Wednesday 14 April 2010

What else do you do? - Anne Rooney



Katherine's post yesterday on why writers seek publication raised the possibility of publishing in order to be paid. No-one followed that one up in the comments. Profit is an unreliable motive in this job.

Philip Pullman began a talk at Cambridge Wordfest last weekend with reasons writers write, and the first was 'to put food on the table'. He reminded the audience that writing is a job and we should be paid for it. I wasn't there, so I can't tell you the audience's reaction, but I agree wholeheartedly. This is my job, I do it all week, I'm not too bad at it, and I expect to be paid a decent rate for it. But that's not really how the world works.

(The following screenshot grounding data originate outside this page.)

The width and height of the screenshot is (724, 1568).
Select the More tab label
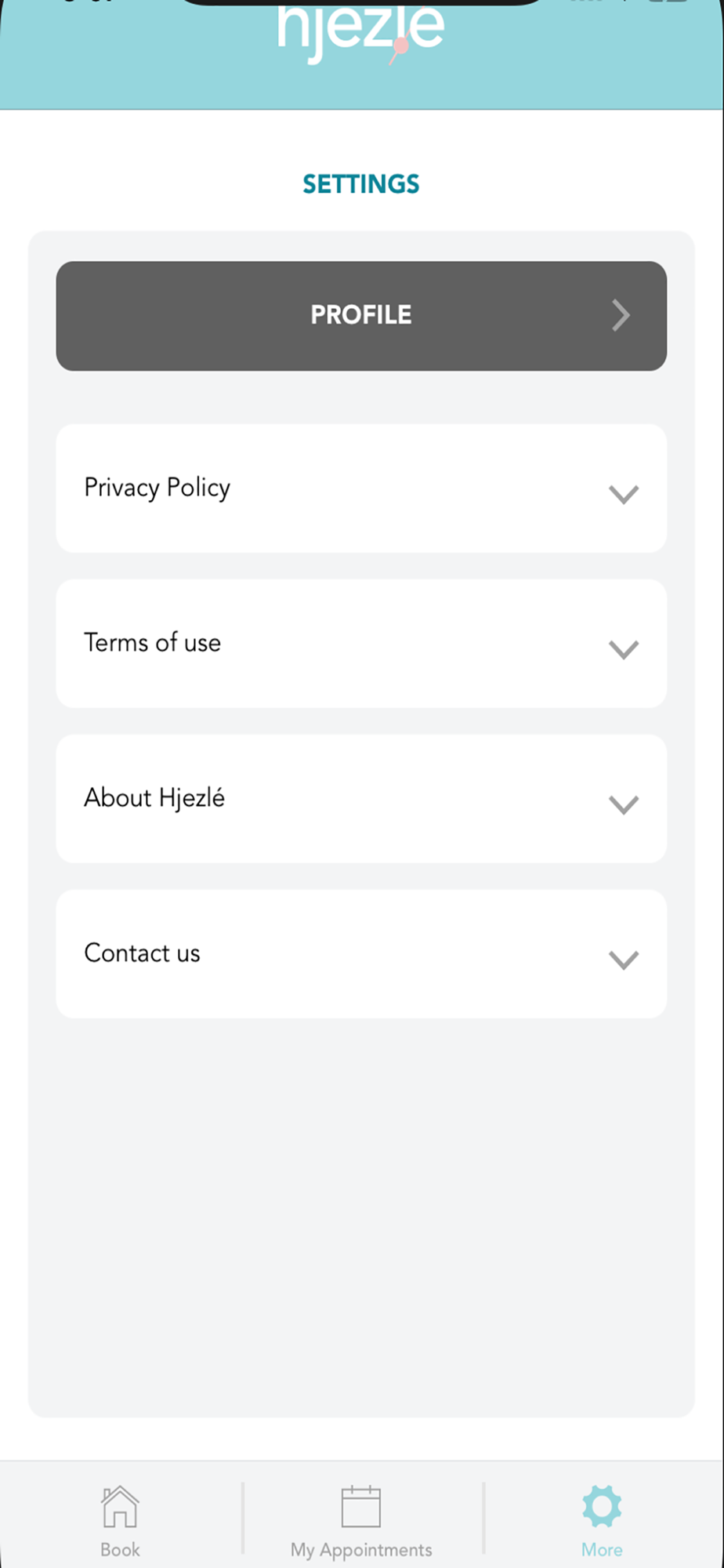[602, 1550]
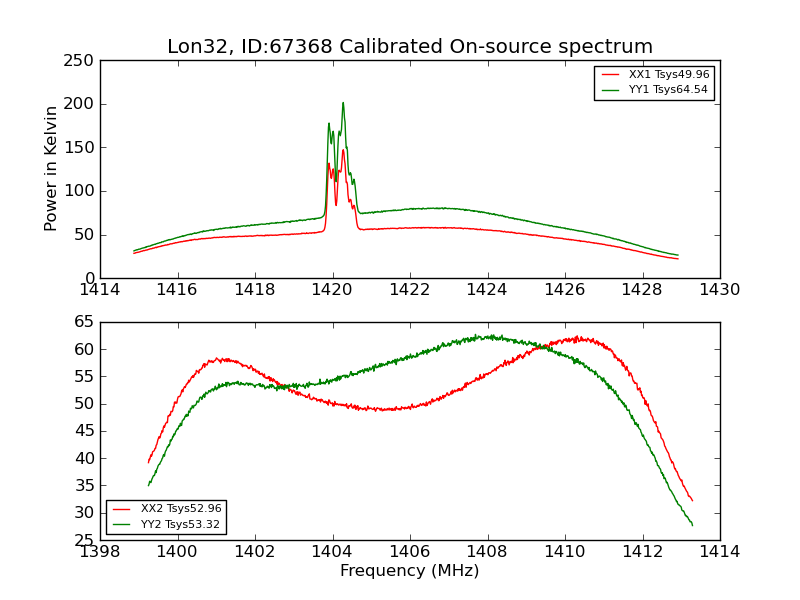Click the green line swatch for YY2

[122, 524]
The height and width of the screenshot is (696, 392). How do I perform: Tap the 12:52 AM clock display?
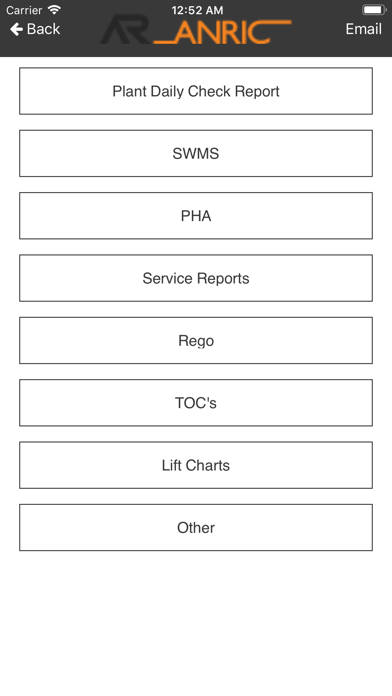197,10
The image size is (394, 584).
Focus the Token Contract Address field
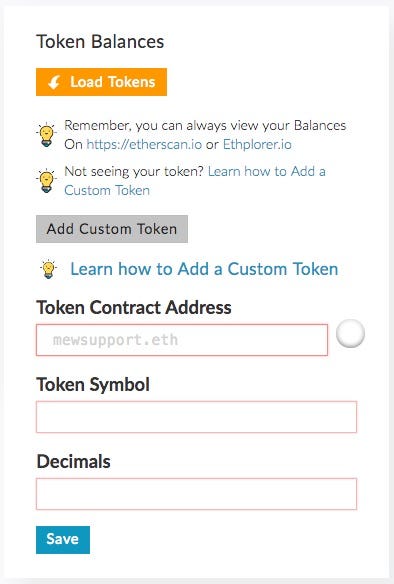point(182,340)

We all know most writers earn very little. We all know there are plenty of others willing to step into our shoes if we complain too much (though this is a bit of a red herring waved around to keep us in line). So many - probably most - writers do something else besides writing to put food on the table. We might visit schools, teach in universities or on adult education courses or residential writing courses; we might have a part-time 'real' job (ie one with a formal employer who deducts tax and NI) such teaching in a school or working in a library.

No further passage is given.